### Task description
Keep to one stretch of the data below, the lines from the one with "Instruction: Select the Move tool" up to and including the one with "Open the 中英碳中和创新论坛 title link", and return that stretch exactly.

### Material for this task
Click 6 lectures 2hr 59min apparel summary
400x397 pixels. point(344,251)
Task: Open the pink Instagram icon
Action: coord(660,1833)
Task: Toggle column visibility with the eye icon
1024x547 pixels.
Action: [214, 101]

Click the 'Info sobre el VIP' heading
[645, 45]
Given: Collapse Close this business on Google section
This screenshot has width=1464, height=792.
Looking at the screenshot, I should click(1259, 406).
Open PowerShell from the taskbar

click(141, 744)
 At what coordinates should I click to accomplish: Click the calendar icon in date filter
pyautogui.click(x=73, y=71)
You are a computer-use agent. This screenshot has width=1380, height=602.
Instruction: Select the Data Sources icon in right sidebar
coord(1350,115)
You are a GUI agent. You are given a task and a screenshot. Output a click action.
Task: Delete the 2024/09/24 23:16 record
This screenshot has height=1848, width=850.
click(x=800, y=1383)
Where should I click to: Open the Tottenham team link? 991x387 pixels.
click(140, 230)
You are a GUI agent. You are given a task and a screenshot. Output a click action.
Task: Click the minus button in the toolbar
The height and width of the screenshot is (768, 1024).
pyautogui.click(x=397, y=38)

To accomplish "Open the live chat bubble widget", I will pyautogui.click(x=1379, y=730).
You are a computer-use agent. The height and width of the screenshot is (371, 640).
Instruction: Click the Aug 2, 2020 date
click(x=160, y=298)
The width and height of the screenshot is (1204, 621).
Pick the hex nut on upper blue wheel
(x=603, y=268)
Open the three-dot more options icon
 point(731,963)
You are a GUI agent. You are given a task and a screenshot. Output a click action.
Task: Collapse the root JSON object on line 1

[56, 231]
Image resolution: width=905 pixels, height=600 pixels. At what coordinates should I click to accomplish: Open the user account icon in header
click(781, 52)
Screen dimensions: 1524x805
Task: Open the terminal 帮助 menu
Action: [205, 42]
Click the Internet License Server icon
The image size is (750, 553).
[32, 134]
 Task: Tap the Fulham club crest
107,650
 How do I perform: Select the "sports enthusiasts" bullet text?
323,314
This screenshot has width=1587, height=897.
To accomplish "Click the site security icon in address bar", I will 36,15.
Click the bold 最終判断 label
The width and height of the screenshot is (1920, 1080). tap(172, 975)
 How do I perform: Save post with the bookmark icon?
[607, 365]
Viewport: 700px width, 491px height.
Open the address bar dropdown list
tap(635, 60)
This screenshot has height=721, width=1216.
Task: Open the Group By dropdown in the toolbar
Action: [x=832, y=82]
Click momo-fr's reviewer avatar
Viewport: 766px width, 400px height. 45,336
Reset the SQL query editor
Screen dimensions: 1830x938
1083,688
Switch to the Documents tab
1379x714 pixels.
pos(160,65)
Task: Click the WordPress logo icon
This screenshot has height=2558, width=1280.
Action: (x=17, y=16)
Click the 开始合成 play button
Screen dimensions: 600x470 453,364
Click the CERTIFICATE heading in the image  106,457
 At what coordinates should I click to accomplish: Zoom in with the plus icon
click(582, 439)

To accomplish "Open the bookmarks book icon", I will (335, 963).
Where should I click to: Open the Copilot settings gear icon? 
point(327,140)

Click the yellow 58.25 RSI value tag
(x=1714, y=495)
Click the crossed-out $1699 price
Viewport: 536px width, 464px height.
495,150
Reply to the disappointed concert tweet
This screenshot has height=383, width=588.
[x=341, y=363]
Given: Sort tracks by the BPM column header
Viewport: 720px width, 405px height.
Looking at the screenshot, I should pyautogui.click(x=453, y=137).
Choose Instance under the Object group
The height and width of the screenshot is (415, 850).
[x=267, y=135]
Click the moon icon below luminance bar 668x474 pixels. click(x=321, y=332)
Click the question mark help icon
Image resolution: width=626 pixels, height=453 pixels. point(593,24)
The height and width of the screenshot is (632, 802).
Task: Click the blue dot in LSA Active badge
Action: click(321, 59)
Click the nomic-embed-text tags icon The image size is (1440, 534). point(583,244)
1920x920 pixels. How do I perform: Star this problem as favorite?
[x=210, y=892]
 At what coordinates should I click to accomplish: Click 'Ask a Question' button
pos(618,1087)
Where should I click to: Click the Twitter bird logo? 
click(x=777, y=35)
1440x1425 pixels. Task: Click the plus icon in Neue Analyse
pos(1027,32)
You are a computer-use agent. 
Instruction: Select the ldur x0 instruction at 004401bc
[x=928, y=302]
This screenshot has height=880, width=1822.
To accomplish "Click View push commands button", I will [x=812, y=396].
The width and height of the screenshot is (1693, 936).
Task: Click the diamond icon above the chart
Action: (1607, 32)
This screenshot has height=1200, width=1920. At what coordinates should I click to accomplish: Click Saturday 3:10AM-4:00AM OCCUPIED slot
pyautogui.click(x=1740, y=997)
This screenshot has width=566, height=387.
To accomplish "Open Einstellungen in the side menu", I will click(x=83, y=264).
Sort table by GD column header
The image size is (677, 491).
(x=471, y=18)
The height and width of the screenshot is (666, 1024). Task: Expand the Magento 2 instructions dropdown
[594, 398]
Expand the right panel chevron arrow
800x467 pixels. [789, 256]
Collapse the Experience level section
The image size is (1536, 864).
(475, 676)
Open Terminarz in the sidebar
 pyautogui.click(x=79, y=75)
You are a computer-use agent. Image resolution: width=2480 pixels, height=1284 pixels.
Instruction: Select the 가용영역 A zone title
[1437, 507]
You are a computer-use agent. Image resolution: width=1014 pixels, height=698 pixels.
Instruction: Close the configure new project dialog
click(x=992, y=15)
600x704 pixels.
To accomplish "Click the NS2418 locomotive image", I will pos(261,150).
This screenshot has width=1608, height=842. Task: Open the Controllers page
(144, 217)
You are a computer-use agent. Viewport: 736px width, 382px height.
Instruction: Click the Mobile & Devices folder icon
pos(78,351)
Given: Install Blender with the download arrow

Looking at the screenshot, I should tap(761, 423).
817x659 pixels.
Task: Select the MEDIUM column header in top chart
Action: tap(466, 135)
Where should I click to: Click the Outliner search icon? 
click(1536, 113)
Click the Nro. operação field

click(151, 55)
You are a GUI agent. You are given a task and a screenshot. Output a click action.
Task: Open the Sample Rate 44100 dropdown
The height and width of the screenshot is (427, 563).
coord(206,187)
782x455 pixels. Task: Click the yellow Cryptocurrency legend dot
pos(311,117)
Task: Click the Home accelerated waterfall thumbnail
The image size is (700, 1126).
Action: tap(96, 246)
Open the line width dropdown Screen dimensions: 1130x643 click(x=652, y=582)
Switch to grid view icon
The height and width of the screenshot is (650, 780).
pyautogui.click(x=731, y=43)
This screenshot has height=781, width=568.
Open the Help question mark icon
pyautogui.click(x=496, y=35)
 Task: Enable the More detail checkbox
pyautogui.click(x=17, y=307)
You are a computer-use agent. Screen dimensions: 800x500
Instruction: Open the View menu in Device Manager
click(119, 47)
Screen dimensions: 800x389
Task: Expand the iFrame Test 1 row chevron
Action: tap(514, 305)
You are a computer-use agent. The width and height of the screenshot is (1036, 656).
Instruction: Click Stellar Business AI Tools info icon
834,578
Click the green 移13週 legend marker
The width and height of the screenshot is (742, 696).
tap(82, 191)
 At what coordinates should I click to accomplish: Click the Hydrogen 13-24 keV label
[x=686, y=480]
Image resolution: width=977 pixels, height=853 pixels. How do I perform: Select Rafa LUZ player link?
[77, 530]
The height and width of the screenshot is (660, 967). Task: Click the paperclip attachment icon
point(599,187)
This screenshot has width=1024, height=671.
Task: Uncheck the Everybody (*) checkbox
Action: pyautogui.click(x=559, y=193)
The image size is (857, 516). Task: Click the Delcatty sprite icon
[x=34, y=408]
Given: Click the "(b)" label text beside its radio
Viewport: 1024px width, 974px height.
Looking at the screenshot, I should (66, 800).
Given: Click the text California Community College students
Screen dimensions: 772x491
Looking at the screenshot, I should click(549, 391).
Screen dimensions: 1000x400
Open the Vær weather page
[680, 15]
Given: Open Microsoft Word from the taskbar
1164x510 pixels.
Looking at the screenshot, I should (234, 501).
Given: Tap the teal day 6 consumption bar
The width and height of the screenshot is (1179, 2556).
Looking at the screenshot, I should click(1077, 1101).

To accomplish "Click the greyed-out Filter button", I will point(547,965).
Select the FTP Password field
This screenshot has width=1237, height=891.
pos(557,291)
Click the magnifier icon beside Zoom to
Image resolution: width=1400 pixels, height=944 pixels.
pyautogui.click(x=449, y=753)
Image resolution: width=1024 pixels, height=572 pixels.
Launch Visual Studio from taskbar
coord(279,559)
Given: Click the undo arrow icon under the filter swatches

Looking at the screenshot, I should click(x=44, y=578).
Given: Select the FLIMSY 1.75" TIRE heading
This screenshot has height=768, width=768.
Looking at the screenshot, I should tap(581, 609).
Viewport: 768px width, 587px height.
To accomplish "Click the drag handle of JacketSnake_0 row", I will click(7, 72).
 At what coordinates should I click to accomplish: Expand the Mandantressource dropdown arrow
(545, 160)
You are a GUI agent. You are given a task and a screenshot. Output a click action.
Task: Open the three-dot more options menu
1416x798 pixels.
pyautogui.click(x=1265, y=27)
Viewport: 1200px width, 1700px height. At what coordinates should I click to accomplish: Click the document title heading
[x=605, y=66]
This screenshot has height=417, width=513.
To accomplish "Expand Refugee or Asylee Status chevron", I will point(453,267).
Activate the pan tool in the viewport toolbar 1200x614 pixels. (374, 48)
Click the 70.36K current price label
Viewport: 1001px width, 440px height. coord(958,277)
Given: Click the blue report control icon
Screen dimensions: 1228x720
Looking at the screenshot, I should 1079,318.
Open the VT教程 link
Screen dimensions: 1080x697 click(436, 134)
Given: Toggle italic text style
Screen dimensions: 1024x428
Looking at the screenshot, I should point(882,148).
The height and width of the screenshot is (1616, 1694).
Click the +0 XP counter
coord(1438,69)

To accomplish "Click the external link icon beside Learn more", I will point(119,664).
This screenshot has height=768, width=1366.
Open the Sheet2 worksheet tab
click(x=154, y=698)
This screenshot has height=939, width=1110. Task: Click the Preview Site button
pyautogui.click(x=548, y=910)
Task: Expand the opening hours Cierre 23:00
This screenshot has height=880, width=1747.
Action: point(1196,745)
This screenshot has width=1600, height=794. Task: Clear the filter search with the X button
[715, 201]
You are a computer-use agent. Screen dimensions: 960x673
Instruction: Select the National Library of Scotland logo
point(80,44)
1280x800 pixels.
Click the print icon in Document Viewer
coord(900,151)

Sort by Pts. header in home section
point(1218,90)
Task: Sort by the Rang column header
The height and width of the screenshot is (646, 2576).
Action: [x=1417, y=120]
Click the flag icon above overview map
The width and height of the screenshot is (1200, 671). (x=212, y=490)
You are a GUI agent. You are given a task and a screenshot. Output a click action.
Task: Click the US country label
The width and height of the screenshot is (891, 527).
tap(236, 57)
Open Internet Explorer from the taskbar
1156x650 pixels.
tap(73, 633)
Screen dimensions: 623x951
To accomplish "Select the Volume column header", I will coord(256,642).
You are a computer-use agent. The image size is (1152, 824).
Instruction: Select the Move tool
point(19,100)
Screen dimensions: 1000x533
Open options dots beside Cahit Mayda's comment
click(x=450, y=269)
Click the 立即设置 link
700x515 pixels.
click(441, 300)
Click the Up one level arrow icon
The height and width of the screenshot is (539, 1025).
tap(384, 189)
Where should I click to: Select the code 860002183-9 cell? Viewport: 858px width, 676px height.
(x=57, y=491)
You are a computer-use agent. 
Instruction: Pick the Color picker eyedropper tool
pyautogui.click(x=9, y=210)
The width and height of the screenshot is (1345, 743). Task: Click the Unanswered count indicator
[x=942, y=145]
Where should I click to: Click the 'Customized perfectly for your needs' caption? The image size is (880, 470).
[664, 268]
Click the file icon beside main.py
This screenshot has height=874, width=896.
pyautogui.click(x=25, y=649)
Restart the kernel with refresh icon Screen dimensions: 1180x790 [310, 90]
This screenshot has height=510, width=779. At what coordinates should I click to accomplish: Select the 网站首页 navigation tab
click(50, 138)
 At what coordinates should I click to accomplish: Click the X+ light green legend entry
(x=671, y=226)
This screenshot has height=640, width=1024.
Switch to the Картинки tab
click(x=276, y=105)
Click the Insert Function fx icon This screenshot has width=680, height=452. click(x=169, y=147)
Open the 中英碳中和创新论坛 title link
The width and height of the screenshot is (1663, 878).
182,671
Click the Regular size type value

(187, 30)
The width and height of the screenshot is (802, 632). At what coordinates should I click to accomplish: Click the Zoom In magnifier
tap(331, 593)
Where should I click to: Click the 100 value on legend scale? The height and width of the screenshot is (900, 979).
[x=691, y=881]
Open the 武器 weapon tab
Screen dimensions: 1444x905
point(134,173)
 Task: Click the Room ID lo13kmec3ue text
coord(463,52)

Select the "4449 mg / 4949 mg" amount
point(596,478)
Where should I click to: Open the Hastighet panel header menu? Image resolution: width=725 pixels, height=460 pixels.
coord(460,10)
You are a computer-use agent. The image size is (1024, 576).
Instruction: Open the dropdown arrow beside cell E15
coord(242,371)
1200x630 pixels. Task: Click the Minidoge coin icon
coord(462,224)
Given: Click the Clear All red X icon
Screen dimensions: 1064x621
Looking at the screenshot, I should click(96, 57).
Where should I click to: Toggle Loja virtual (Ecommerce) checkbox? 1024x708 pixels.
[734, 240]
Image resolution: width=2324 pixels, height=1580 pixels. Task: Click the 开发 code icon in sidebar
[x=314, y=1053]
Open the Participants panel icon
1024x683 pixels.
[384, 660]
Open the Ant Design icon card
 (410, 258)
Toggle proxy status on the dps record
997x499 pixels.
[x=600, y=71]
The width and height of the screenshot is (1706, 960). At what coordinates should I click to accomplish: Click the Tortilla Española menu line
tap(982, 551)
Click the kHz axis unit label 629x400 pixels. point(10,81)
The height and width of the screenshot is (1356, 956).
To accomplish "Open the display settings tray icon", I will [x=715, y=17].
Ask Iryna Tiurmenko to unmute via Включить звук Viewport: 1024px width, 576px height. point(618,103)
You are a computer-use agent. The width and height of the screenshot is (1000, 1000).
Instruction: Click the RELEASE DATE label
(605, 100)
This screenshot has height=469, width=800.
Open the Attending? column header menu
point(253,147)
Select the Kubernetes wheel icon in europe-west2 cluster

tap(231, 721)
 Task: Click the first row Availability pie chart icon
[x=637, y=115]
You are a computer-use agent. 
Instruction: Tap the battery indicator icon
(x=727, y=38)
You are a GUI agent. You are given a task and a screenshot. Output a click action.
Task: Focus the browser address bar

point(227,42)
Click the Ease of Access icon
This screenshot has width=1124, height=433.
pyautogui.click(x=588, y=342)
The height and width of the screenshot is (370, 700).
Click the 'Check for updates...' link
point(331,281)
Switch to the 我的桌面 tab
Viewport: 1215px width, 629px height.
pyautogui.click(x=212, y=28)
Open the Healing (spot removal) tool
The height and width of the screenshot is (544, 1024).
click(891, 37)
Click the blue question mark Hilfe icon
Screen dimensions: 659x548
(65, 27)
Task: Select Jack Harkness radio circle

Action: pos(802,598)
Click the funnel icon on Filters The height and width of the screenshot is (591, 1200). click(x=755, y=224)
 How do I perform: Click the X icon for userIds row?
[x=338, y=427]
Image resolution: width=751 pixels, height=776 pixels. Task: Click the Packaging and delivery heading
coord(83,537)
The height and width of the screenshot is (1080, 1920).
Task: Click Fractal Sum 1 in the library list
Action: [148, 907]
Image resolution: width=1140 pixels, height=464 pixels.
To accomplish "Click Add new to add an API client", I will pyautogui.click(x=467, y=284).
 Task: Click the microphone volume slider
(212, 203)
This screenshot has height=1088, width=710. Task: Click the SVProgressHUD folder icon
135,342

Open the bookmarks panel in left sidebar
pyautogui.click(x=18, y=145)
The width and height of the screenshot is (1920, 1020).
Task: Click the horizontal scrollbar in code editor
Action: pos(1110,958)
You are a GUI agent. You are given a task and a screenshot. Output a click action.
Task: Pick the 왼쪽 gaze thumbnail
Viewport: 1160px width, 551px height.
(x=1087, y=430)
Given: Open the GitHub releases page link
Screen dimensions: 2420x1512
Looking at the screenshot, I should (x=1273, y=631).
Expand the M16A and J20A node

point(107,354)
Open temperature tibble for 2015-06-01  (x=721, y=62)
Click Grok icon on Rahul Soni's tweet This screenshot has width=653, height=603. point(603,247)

### Response below
Instruction: Select the Move tool
point(19,100)
Screen dimensions: 1000x533
Open options dots beside Cahit Mayda's comment
click(x=450, y=269)
Click the 立即设置 link
700x515 pixels.
click(441, 300)
Click the Up one level arrow icon
The height and width of the screenshot is (539, 1025).
tap(384, 189)
Where should I click to: Select the code 860002183-9 cell? Viewport: 858px width, 676px height.
(x=57, y=491)
You are a computer-use agent. 
Instruction: Pick the Color picker eyedropper tool
pyautogui.click(x=9, y=210)
The width and height of the screenshot is (1345, 743). Task: Click the Unanswered count indicator
[x=942, y=145]
Where should I click to: Click the 'Customized perfectly for your needs' caption? The image size is (880, 470).
[664, 268]
Click the file icon beside main.py
This screenshot has height=874, width=896.
pyautogui.click(x=25, y=649)
Restart the kernel with refresh icon Screen dimensions: 1180x790 [310, 90]
This screenshot has height=510, width=779. At what coordinates should I click to accomplish: Select the 网站首页 navigation tab
click(50, 138)
 At what coordinates should I click to accomplish: Click the X+ light green legend entry
(x=671, y=226)
This screenshot has height=640, width=1024.
Switch to the Картинки tab
click(x=276, y=105)
Click the Insert Function fx icon This screenshot has width=680, height=452. click(x=169, y=147)
Open the 中英碳中和创新论坛 title link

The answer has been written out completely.